When he was four or five, his dad, also a graphic artist, got a job in the art department at Boeing, and the family moved to the Seattle area. Don got an art degree from Western Washington University, as well as a teaching certificate. He wanted to be both an art teacher and a gymnastics coach, and eventually he served as an assistant coach for the Mount Vernon girls’ gymnastic team.
While still in school, he took a job with the fire crew at the Baker River Ranger Station, working as a summer firefighter. He loved working up in the Cascades, and put himself through school without his parents “having to spend a nickel.” As a graduation gift, his parents paid the fee for him to do a gymnastics workshop in Hawaii. But Don preferred to return to his fire crew in the Skagit, see his friends, and fight fires. So, he asked his parents for a point and shoot camera to replace the gym fee.
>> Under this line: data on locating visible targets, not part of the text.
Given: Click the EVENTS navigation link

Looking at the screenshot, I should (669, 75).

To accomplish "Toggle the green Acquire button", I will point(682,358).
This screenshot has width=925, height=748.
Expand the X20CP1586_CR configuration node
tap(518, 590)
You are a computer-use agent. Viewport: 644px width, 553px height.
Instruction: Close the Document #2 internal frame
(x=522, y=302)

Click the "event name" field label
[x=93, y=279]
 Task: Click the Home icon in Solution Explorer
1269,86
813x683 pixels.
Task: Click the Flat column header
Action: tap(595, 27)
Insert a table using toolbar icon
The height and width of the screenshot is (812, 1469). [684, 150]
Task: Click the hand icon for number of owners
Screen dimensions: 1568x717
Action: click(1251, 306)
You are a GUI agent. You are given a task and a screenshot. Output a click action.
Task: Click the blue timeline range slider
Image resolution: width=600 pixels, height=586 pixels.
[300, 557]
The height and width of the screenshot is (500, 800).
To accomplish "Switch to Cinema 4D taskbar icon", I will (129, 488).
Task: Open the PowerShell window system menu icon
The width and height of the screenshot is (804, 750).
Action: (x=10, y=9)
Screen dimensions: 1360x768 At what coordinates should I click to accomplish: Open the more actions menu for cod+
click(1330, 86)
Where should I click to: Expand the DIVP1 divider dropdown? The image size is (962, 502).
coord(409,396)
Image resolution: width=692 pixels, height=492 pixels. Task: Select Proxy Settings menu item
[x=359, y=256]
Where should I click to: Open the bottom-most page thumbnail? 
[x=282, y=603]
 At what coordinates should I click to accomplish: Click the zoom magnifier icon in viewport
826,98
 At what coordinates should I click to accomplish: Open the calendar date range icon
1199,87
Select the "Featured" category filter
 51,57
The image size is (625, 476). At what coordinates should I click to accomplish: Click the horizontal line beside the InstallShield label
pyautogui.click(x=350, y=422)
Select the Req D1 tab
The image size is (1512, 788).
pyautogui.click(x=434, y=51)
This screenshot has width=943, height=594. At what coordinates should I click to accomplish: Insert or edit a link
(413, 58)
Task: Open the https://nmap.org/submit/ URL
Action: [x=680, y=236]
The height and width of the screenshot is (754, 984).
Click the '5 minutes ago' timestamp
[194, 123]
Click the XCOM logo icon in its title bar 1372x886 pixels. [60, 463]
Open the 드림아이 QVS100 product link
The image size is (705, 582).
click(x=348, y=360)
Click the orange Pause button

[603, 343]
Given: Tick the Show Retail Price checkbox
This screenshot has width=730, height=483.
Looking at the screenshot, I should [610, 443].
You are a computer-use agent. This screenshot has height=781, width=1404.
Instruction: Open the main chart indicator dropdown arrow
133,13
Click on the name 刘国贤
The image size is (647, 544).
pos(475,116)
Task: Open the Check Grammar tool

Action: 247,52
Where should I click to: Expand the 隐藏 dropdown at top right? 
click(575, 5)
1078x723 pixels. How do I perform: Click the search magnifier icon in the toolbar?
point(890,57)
He had no yearn to travel, until a friend told him about camping in Europe, visiting museums and cathedrals. Somehow, he got “bit by the bug” and in response, right before turning 22, he made arrangements to head over the ocean, while he could still get a student fare as a 21-year-old. He knew nothing much about Europe, although, he says with a grin, “I had seen a ground plan of a cathedral and knew who was buried there.”
Don spent eight months in Europe, mostly broke. But he had an art box he’d built himself for oil paints, and he’d set up with all his gear in a European town, “I didn’t sell much art, but people would see me on the street, and they’d invite me home, give me a meal.”
When he came home, he pursued life as a graphic artist, working with Cascadian Farm as well as San Juan Graphics, which was owned by a retired crop duster pilot. Don grins at the juxtaposition between his two employers, one a pioneer in organic farming, the other asking him to do cartoons and covers for AG Pilot International.
Don kept working for Cascadian Farm, and eventually, in 1990, became Art Director for them, and later for Small Planet. He had first made his mark for Cascadian Farm years earlier by designing the label for their newly developed strawberry jam. In all, he spent over 35 years working in some capacity for the Cascadian Farm brand.
When I visited Don, he was having a gallery show in Concrete, where he also has outdoor murals on display. As we sat in the yard he shares with his wife Cherie and son, amid bunches of dahlias and gardens with fences of curving branches, the mist lifted. I saw just how close we were to Sauk Mountain, and I thought how perfect it is that Don is enjoying the landscape he came to love as both a firefighter and an artist.
Later, he texted me a photo of himself out on Highway 20, with a hand-drawn cartoon thumb, fully three feet long—the thumb labeled Concrete. I had to laugh—it is a classic, and classy, way for Don to hitchhike between towns up valley, now that he no longer drives.
Before I left, Cherie spread out a beautiful quilt crafted for Don by Sarah Huntington. It features graphics from the many t-shirts he has designed over the years, for scores of valley happenings, businesses and causes: Concrete Good Olde Days, Sauk Mountain Pottery, School of Urban Wilderness Survival, Support Mountain Rescue, Cascadian Farm’s 25th Anniversary, the Skagit Valley Tulip Festival.
Don’s iconic DAS signatures, his artistic creations, and his irrepressible cheer leave their mark all over the valley, and nowhere more than the Co-op. His imprint of characters and cartoons, good natured and whimsical, rife with wordplay and puns, definitively original, helped shape the Co-op into a place known for friendliness and good will.